(Passage for review)
Steve Jobs is a man who hardly needs an introduction. After all, he’s arguably the most important inventor and innovator this country has seen since the days of Thomas Edison and Henry Ford. Like Edison with the light bulb and Ford with the automobile, Jobs transformed society when he helped to bring about the home computer revolution starting in the late 1970s and early 1980s. For those born after this revolution it’s hard to imagine what life must have been life before Jobs–and even five years since his passing, it’s hard to imagine another figure who continues to exert as much influence on our daily lives as he does.

(What you will do)
1 – In the passage about Steve Jobs, which two earlier figures is Jobs compared to?
2 – Pick up the passage about Steve Jobs after its last sentence and write what comes next.

(Extracted material)
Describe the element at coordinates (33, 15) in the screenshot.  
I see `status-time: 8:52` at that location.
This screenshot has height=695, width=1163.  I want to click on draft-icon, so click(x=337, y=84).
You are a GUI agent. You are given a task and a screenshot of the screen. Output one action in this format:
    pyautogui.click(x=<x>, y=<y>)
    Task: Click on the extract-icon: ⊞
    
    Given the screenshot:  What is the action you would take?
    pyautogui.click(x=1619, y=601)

(Solved tasks)
1 – Thomas Edison and Henry Ford.

2 –
Jobs was born on this date in 1955 in San Francisco to a father who was a Syrian immigrant from a prominent family and a mother of Swiss and German heritage. Once the child was born he was adopted by Paul and Clara Jobs, both of whom had blue-collar backgrounds and no college education between them. Growing up in the Bay Area, Jobs was a brilliant yet unfocused youth who had a tough time relating to his peers or getting along with authority figures. Nonetheless his facility with electronics and interest in the arts led him to cultivate a circle of friends that included Steve Wozniak, later his fellow Apple co-founder, and Chrisann Brennan, later the mother of Jobs’s first child.
In 1974, Jobs reconnected with Wozniak when both began working for the video game developer Atari. In that same year Jobs left the company for a time in order to “find himself” in India, where his lifelong study of Zen Buddhism began. Upon returning from India, Jobs continued working with Wozniak on Atari projects while simultaneously developing the “blue box” prototype that led to the invention of the Apple I computer. In 1976, Jobs, Wozniak and Ronald Wayne formed the Apple Computer company in the garage of Jobs’s Los Altos home. Much like Edison’s Menlo Park, that humble garage would become one of the most well-known invention sites in American history.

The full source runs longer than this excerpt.